*PROVIDED PASSAGE*:
+++
Some odd things happened in the financial world after the Banking Crisis.
Back then, Quantitative Easing was just a bizarre thing that they had tried out in Japan.
Since 2008, Quantitative Easing has been used across the world, and it is evident that, when the next economic challenge came along, QE would be one of the tools governments would turn to.
When coronavirus came along, more QE was launched. The bizarre has become routine.
And in the last few months, the norm in the financial world has been turned on its head a few times.
The concept of negative interest rates (you have to pay someone to lend them money!) has been around for a few years. Still, it does seem incredible that investors will be paying money the UK government for the privilege of lending money to them for the next couple of years.
And, at one point this year, the oil price turned negative; so, if you owned oil at the time, you would have been happy to pay someone to take it off you!
A lot of people have been waiting for things to get back to normal since 2008 (by which they seem to mean interest rates of around 5%).
It’s looking increasingly unlikely that the pre-2008 “normality” will ever return. We may have to get our heads around some strange ideas in the coming years. Some have forecast:
-Negative deposit rates in the UK (if you put your money in a deposit account with a bank, at the end of the year, you will have less money than you started with). The increasing use of electronic money (accelerated by coronavirus) has made this more likely – and if you keep banknotes at home, you can add a health risk to all the other risks now.
+++
*SUPPLIED DATA*:
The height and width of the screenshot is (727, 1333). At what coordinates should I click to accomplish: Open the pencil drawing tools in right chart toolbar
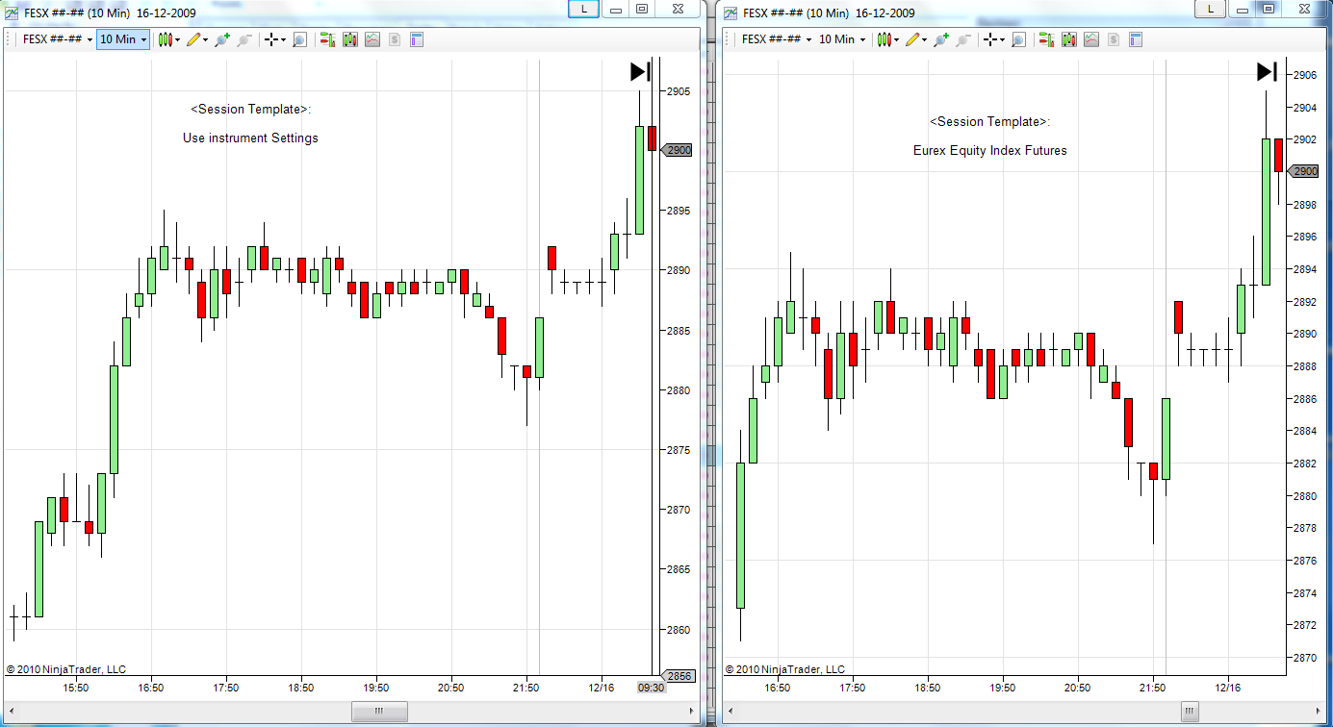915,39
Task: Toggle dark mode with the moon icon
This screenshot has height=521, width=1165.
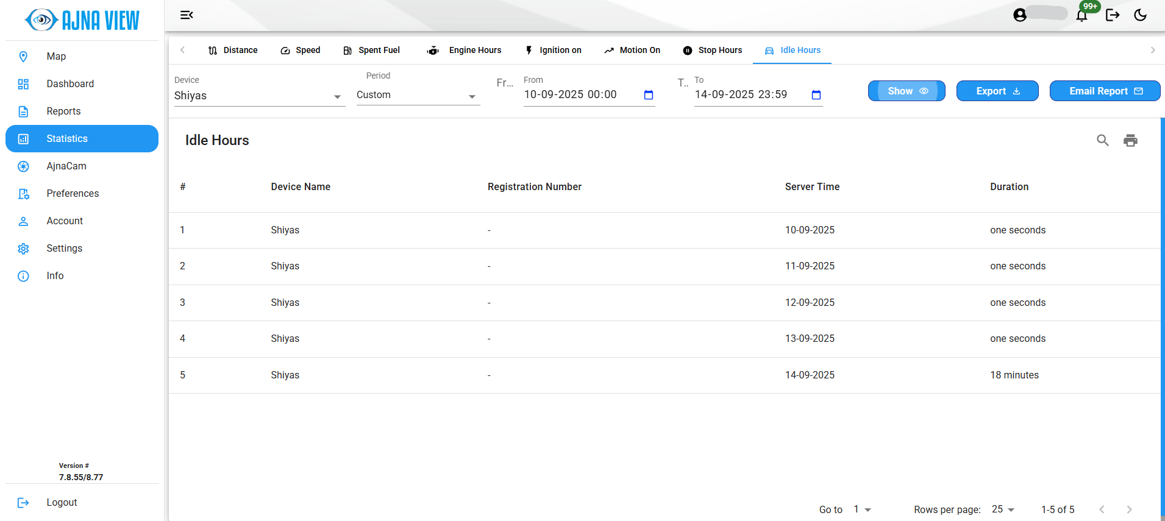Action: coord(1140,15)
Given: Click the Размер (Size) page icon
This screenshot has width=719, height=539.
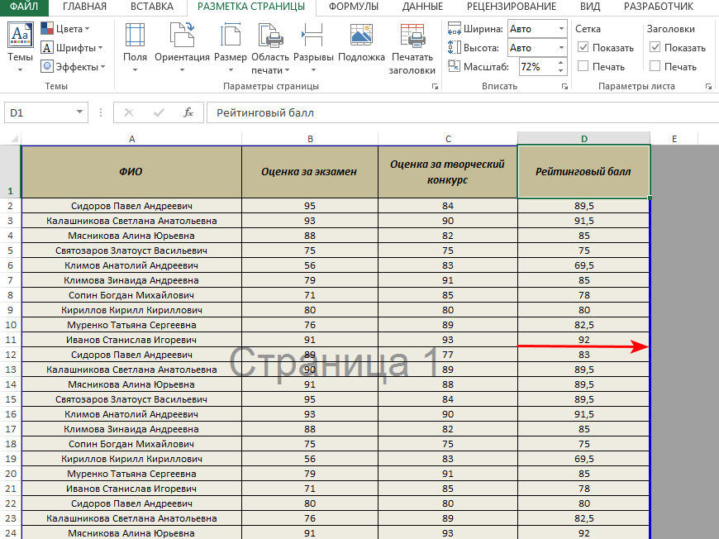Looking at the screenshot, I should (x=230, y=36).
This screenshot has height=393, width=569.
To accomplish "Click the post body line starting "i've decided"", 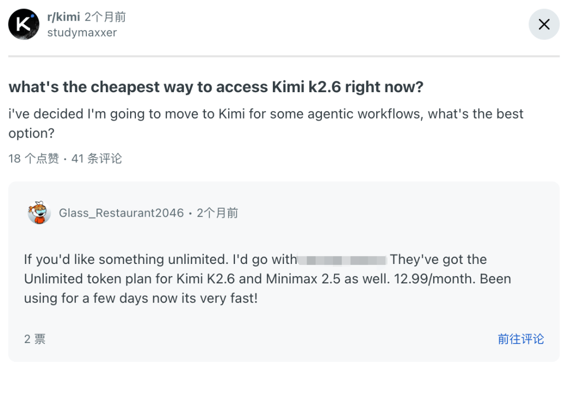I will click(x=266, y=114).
+++
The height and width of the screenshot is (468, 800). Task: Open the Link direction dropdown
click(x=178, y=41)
+++
*WHAT THIS EXERCISE ASKS*:
1. Decide whether each statement agrees with the passage on finance after the Banking Crisis. Answer yes or no, and quote the words of the passage that decide it.
(a) More Quantitative Easing was launched when coronavirus came along.
(b) The oil price stayed positive throughout this year.
(c) The pre-2008 normality is likely to return.
2. Answer these questions from the passage on finance after the Banking Crisis.
(a) Since what year has Quantitative Easing been used across the world?
(b) What level of interest rates do people waiting for a return to normal seem to mean?
(c) What has made negative deposit rates in the UK more likely?

*OUTPUTS IN ORDER*:
1.
(a) Yes: "When coronavirus came along, more QE was launched."
(b) No: "at one point this year, the oil price turned negative"
(c) No: "It’s looking increasingly unlikely that the pre-2008 “normality” will ever return."

2.
(a) 2008
(b) Around 5%
(c) The increasing use of electronic money, accelerated by coronavirus